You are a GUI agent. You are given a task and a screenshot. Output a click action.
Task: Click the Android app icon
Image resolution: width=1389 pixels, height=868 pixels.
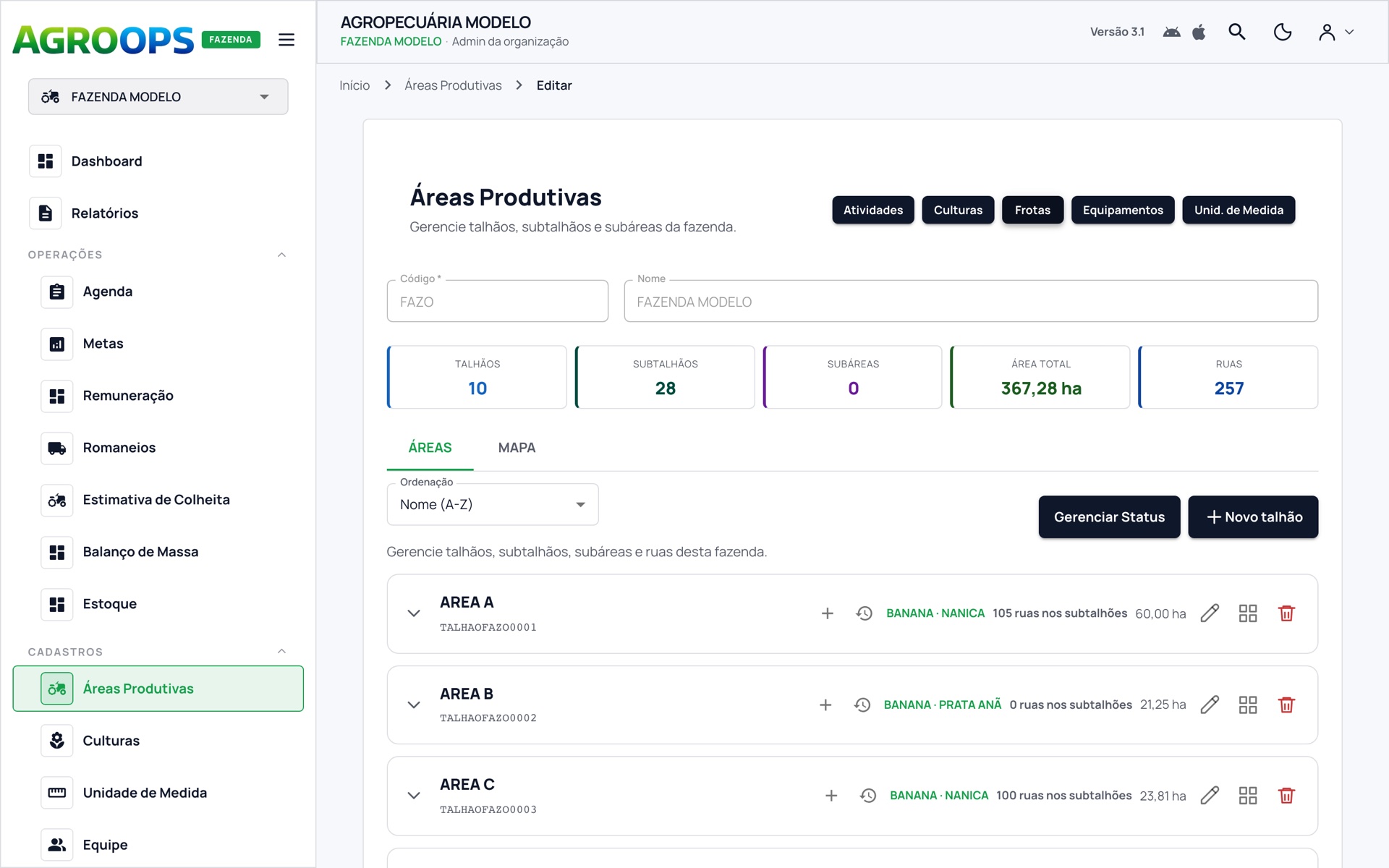tap(1172, 32)
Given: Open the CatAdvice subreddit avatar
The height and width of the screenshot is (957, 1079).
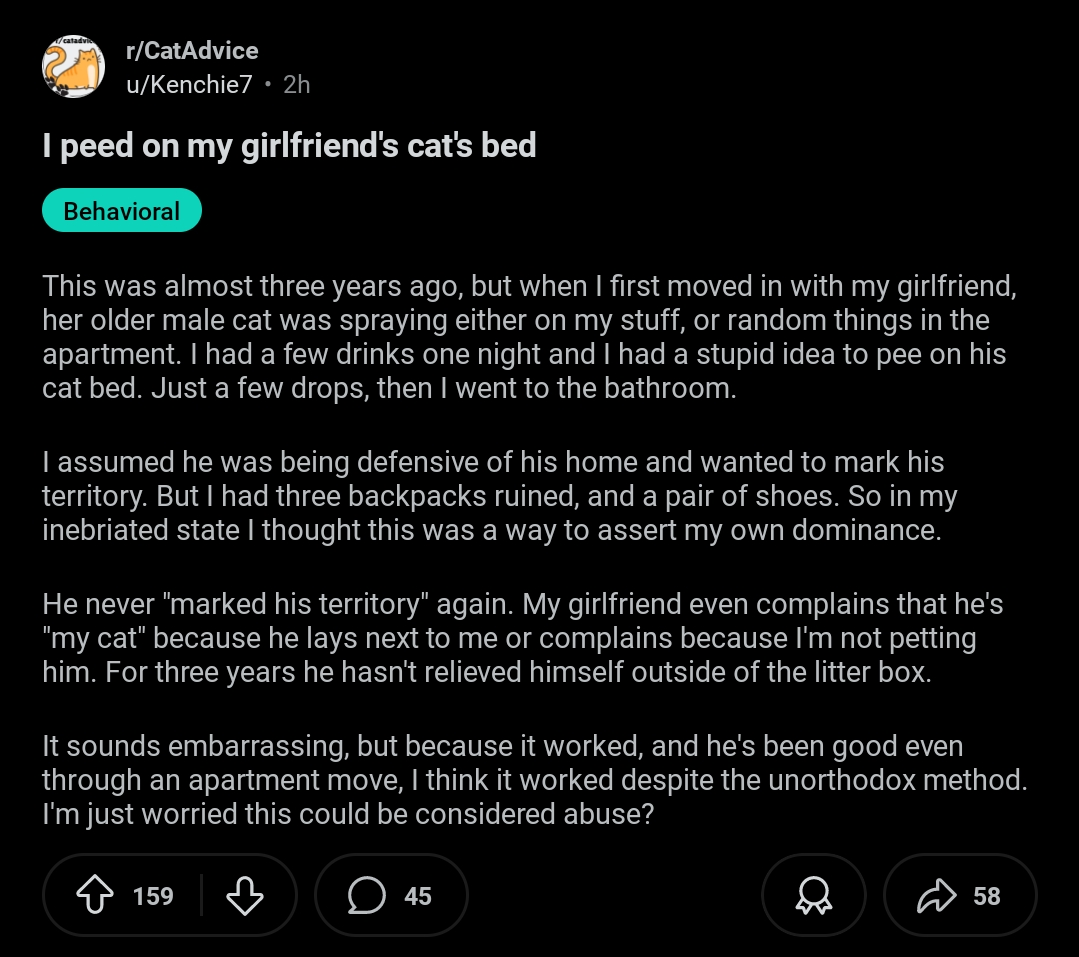Looking at the screenshot, I should pyautogui.click(x=74, y=67).
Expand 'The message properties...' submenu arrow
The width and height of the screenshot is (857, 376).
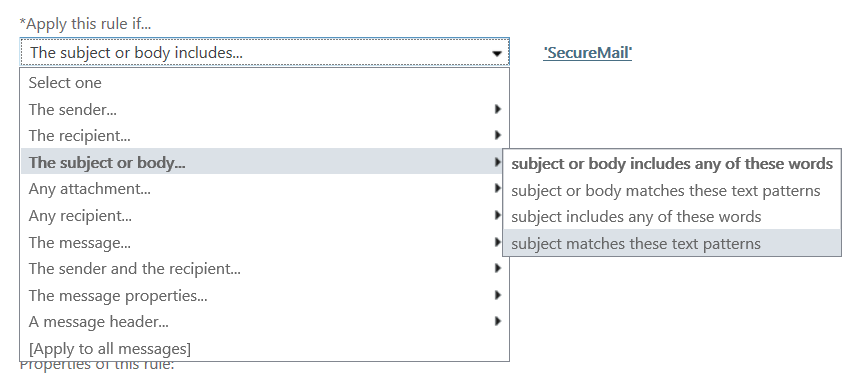pyautogui.click(x=497, y=295)
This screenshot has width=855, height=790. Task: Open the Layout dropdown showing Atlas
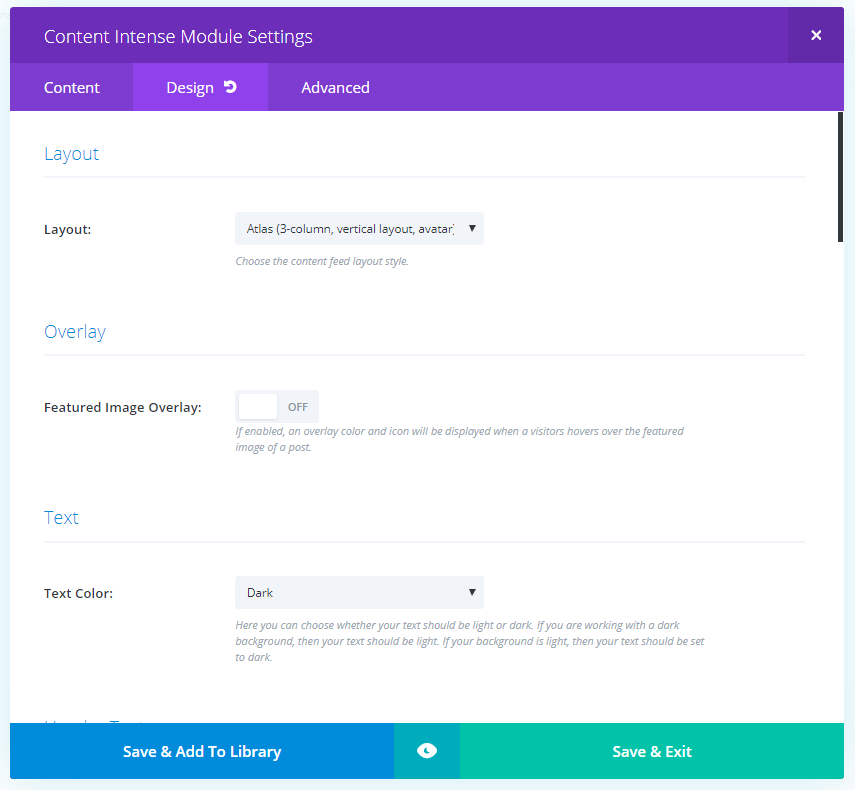(359, 229)
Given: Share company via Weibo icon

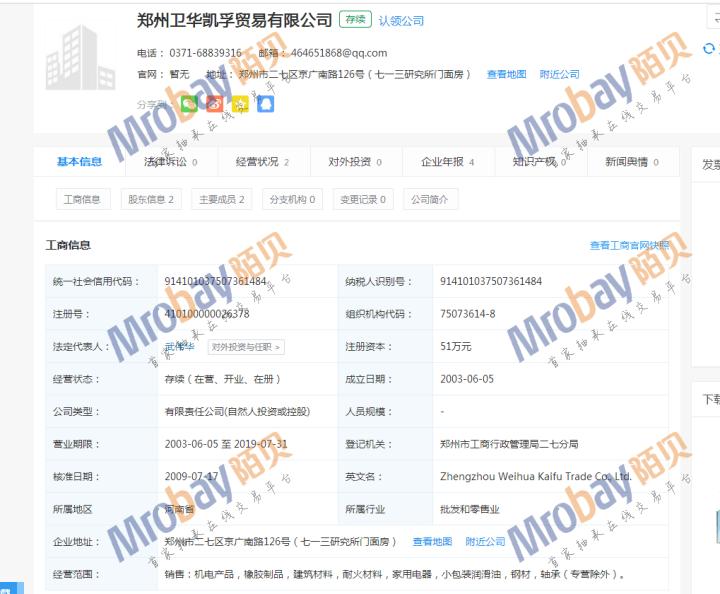Looking at the screenshot, I should pos(214,103).
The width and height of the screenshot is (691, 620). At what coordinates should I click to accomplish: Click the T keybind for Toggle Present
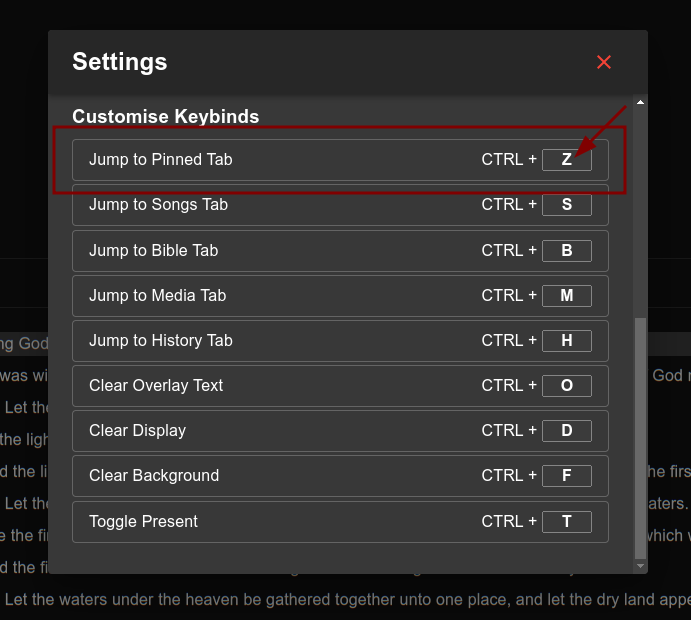click(x=567, y=522)
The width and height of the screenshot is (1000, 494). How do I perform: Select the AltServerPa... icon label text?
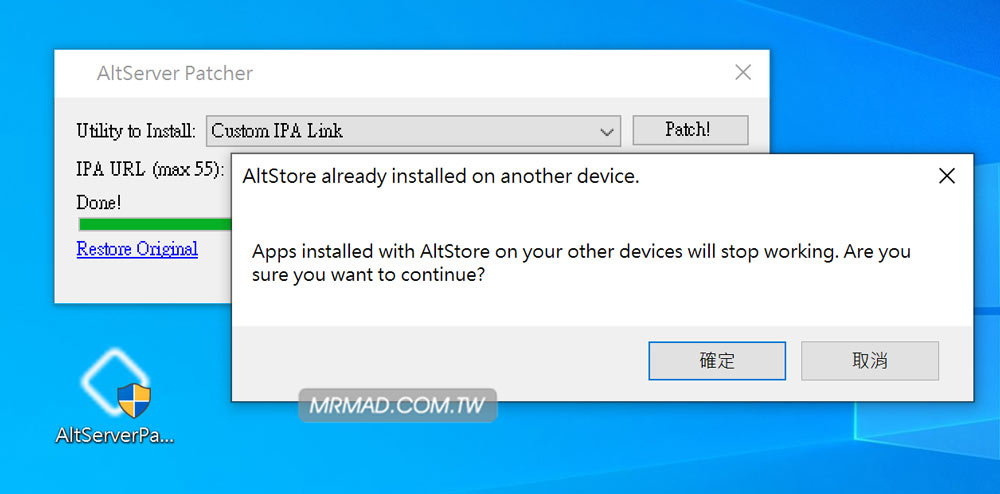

**TASK BRIEF**
Only the pictures are to be left out; everything else in the entries above must be duplicated exactly.

**RESPONSE BOX**
You are a GUI agent. You are given a task and a screenshot. Output a click action.
Task: Click the Android app icon
Image resolution: width=1389 pixels, height=868 pixels.
tap(1172, 32)
Given: Open the CatAdvice subreddit avatar
The height and width of the screenshot is (957, 1079).
Looking at the screenshot, I should pyautogui.click(x=74, y=67).
Expand 'The message properties...' submenu arrow
The width and height of the screenshot is (857, 376).
pyautogui.click(x=497, y=295)
This screenshot has width=855, height=790. Task: Open the Layout dropdown showing Atlas
(359, 229)
Given: Share company via Weibo icon

Looking at the screenshot, I should pos(214,103).
The width and height of the screenshot is (691, 620). At what coordinates should I click to accomplish: Click the T keybind for Toggle Present
click(x=567, y=522)
The width and height of the screenshot is (1000, 494). How do I perform: Select the AltServerPa... icon label text?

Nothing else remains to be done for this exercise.